Understand Hypertrophy: The Best Rep Range To Build Muscle

Effective reps, progressive overload and hypertrophy are key concepts to understand if you want to build muscle.

But they can be overwhelming at first.

We will break down these concepts and explain how you can use them to build muscle.

When I started fitness I was always looking for that magic number of reps that I needed to perform to build muscle. Most people think it's 8-12 reps, but what about the other rep ranges?

Such as:

  • 1-6 reps with heavy weight: the "strength" rep range, often used by powerlifters
  • 6-12 reps with moderate to heavy weight: the "hypertrophy" rep range, often used by bodybuilders
  • 12-15+ reps with light weight: the "endurance" rep range, often used by people doing sports

We will explain why they all allow you to build muscle, and we will talk about their pros and cons.

Here's a strength workout, which primarily focuses on the 1-6 rep range.

Most people think you need to lift heavy weights in order to build muscle. But what about people doing sports and other activities that don't require lifting weights? How are they building muscle? That's where effective reps play their part. Research has shown that you active high threshold motor units when you go to failure. It means that when you're struggling to do these last few reps, when the bar speed is slow, your muscle fibers have to exert maximal force in order to perform the movement and that's what triggers muscle growth.

Then your body will adapt for your next workout.

This adaptation will:

  • Make your muscle fibers bigger
  • Increase in tendon stiffness
  • Increase the number of muscle fibers being activated for this movement
  • Increase the force exerted by each muscle fiber for their size

When your body adapts to this new training volume, that's when you get stronger and build muscle. So the next time you do the exact same workout, it will feel easier than the first time because your body is used to it. Therefore, you're performing less effective reps and getting less growth in return.

That's when progressive overload comes into the picture. The next time you are training this muscle group, you will have to increase your training volume if you want to keep performing effective reps and build muscle. Since training volume is sets x reps x weights, you can simply increase it by either changing the number of sets you're doing, increase the number of reps or simply increase the weight. It's a simple, but powerful principle.

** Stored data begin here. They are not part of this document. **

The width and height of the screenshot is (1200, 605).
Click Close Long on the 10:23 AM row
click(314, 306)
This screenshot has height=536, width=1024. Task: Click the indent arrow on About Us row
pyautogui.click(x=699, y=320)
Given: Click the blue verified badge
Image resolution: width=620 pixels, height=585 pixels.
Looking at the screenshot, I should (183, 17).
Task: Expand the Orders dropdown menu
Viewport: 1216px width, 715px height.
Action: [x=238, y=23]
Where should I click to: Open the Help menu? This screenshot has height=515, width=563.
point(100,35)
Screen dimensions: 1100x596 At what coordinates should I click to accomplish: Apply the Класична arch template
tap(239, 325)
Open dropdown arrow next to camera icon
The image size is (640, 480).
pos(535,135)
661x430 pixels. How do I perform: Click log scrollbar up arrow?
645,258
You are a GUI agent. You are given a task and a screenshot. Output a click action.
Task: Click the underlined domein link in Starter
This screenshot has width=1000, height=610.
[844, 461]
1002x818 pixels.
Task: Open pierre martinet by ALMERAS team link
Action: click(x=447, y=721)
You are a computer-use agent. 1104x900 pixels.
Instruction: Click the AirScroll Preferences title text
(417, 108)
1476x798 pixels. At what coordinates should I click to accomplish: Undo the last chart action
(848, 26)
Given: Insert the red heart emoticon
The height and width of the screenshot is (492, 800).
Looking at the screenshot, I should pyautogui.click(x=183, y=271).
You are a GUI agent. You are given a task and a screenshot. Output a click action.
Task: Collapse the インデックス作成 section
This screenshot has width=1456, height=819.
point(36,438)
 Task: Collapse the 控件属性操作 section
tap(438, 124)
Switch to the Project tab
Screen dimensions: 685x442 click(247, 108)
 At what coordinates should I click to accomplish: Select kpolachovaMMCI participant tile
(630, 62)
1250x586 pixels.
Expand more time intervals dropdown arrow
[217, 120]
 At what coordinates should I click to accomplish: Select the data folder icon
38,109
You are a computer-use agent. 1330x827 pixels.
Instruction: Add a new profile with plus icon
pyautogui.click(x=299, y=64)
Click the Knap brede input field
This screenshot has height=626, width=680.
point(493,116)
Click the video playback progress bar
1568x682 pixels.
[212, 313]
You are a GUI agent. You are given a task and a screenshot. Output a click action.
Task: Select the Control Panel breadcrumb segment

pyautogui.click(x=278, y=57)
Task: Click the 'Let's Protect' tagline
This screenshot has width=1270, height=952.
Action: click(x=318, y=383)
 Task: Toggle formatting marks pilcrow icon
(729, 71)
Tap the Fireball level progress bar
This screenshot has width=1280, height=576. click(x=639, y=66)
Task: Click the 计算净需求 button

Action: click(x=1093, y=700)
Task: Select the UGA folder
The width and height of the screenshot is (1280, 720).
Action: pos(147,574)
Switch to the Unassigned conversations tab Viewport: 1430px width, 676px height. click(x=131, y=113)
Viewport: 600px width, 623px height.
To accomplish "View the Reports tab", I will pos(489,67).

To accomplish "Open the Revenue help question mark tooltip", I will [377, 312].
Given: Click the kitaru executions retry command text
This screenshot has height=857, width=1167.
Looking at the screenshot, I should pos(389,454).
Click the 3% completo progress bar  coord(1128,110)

Sometimes you will plateau with the same training volume for a couple of weeks. When that happens you might want to take a deload week or more rest days.

Here's a strength workout, which primarily focuses on the 6-12 rep range.

After learning about the effective reps and progressive overload principles, you now understand that you can get to failures with all the different rep ranges. Thus, grow. However, every rep range has pros and cons that you should consider when using them:

  • Strength: 1-6 rep range with heavy weight
    • Pros:
      • It's easier to reach failure since you're lifting heavy weight.
      • You will get stronger.
    • Cons:
      • It's demanding for your CNS (central nervous system) and makes you more tired.
      • Workouts take longer since you need more time to rest between each sets because the weight is heavy.
      • You are more likely to experience joint pain.
  • Hypertrophy: 6-12 rep range with moderate to heavy weight
    • Pros:
      • You will reach failure in a moderate amount of time.
      • It's okay for your joints.
      • Your workouts won't take too long.
      • You will get bigger and stronger.
    • Cons:
      • It's demanding on your CNS, but not as bad as the strength's one
      • You will still get stronger, but not as fast as the strength's one.
  • Endurance: 12-15+ rep range with light weight
    • Pros:
      • It's a rep range that most people can do with good form.
      • It's okay for your joints.
      • You will get more muscle endurance.
      • I will improve your overall cardiovascular system.
    • Cons:
      • It takes longer to get to failure.
      • You won't get much stronger.
      • It's demanding on your CNS.

Here's an endurance workout, which primarily focuses on the 12-15 rep range.

It all depends on your goal. As an athlete who likes to build muscle and perform in many different sports, I use them all.

My weekly rep range ratio looks like:

  • 25% strength rep range (1-6 reps)
  • 50% hypertrophy rep range (6-12 reps)
  • 25% endurance rep range (12-15+ reps)

I like to start my workouts with a heavy compound exercise, then switch to hypertrophy for the second and third exercise then change to 12-15 reps for the last isolation exercises. We're all different, so do what works best for you.

Someone who's a powerlifter will primarily focus on the strength rep range. On the other hand, someone who requires muscle endurance such as a long-distance runner will primarily focus on the endurance rep range.

  • We often categorize rep ranges in three categories: strength (1-6 reps), hypertrophy (6-12 reps) and endurance (12-15+ reps)
  • Effective reps are the reps you do when the bar speed is slow, close to failure. That's when growth occurs.
  • Progressive overload is the principle of trying to increase your training volume on a per session basis. It's key to get stronger and build muscle.
  • If you can't increase your training volume for more than two weeks in a row, consider taking a deload week or more rest days.
  • All the different rep ranges allow you to build muscle, but they have pros and cons.
  • Try to include all the rep ranges into your workouts.